Mar 31, 2018

Being lost

Written last night:

This morning Zing! and I took an extra-long walk by the library, which is where a woman about half my size approached us. I think it was Zing! who made her feel comfortable doing it. But she couldn’t speak English. She obviously needed help -- she was pleading with me, using her eyes and gesturing to a bag she carried. Finally I heard the word “Taiwan." I asked, “Mandarin?” and she shook her head NO. The only other word that I understood was “27.” Maybe she wanted to go to 27th Street,  I drew a map. It was a long walk. I pointed to a bus passing by. She looked at me, completely lost. And I have felt that way too. 

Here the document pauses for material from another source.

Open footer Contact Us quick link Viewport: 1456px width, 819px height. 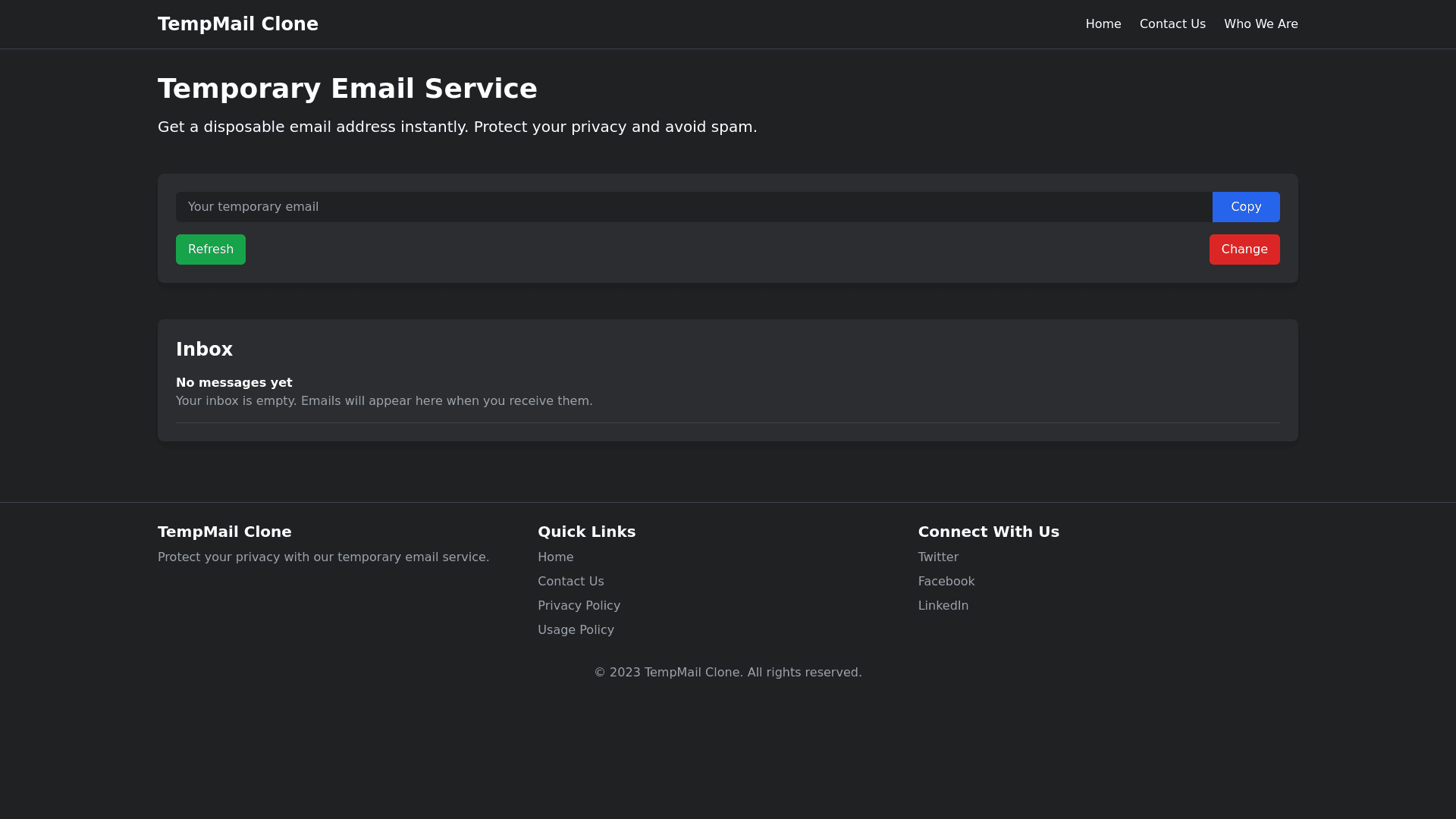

So I walked with her down I Street, past the government offices, asking people we met if they knew anyone who could understand my new lost friend.  Finally we got to the front of the California Environmental Protection Agency building, where two men stopped, and they worked on it, using a phone translation ap. “Where are you going?” one man asked, and the phone translated that to Taiwanese, which she listened to, and then answered in Taiwanese, which the phone translated into English. Then the men thought of a co-worker who might speak her language, and they called and asked her to come outside. Quickly she appeared. The two women talked briefly, and in this way we learned the lost woman was looking for Meals on Wheels, and she was heading to a central location on 27th Street — where it’s prepared, I think. But she had no idea how to get there. 


”You should wait at home,” the woman told her. “You don’t have to pick it up. They will deliver it.” 

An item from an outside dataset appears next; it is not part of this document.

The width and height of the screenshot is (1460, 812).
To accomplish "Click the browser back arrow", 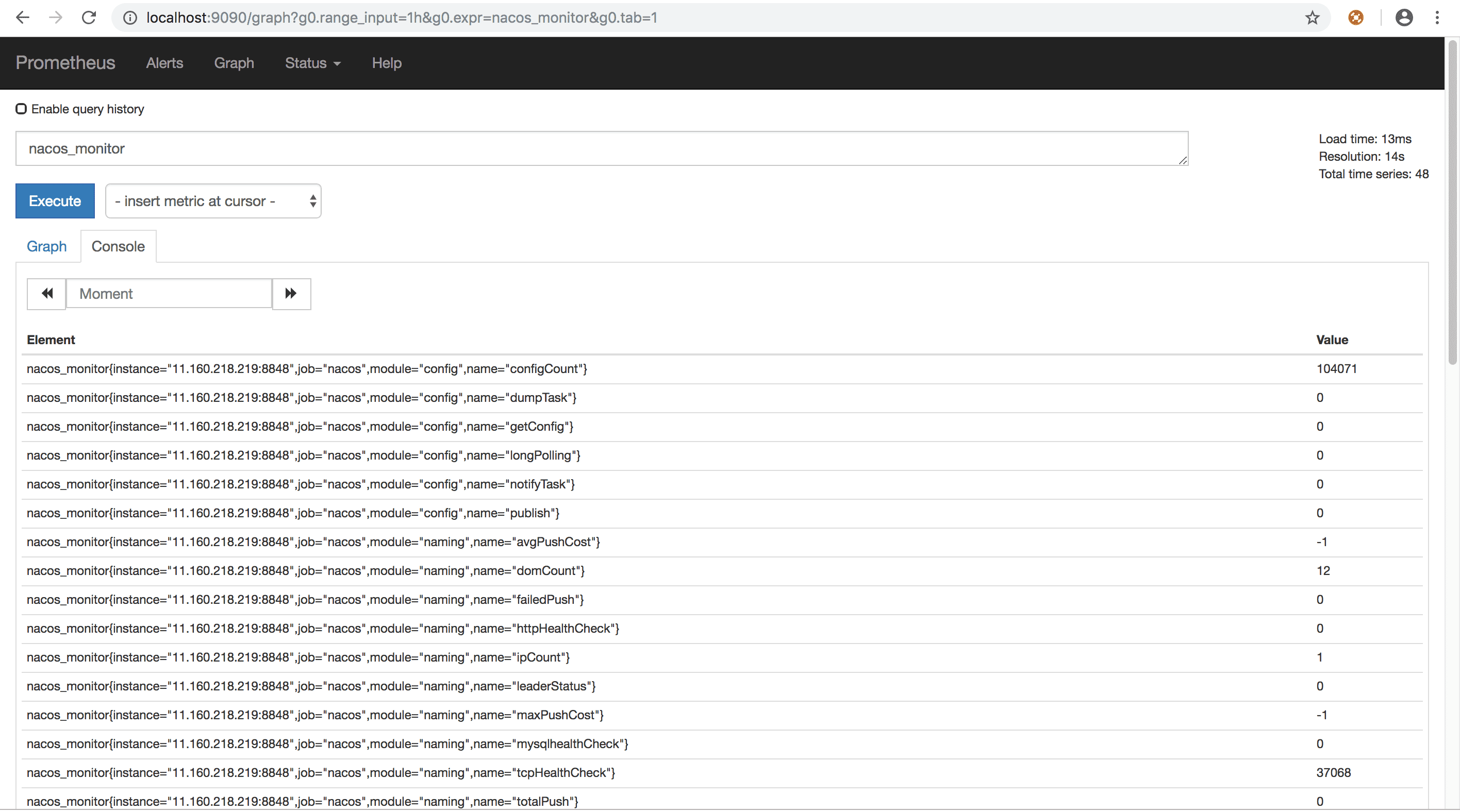I will coord(23,18).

The woman understood, and turned back toward the street, and I said I’d see that she got home. 

“But wait,” one man said. “Are you hungry now?” 

His co-worker translated and my friend shook her head NO, not hungry. 

We warmly thanked them, and they wished us well, and I walked the woman back to her home, which is an apartment across from the train station on  J Street. As soon as we got within her block she brightened, greeting in her language several people who passed by. She wanted Zing! and me to go inside and wait with her, but we thanked her and left.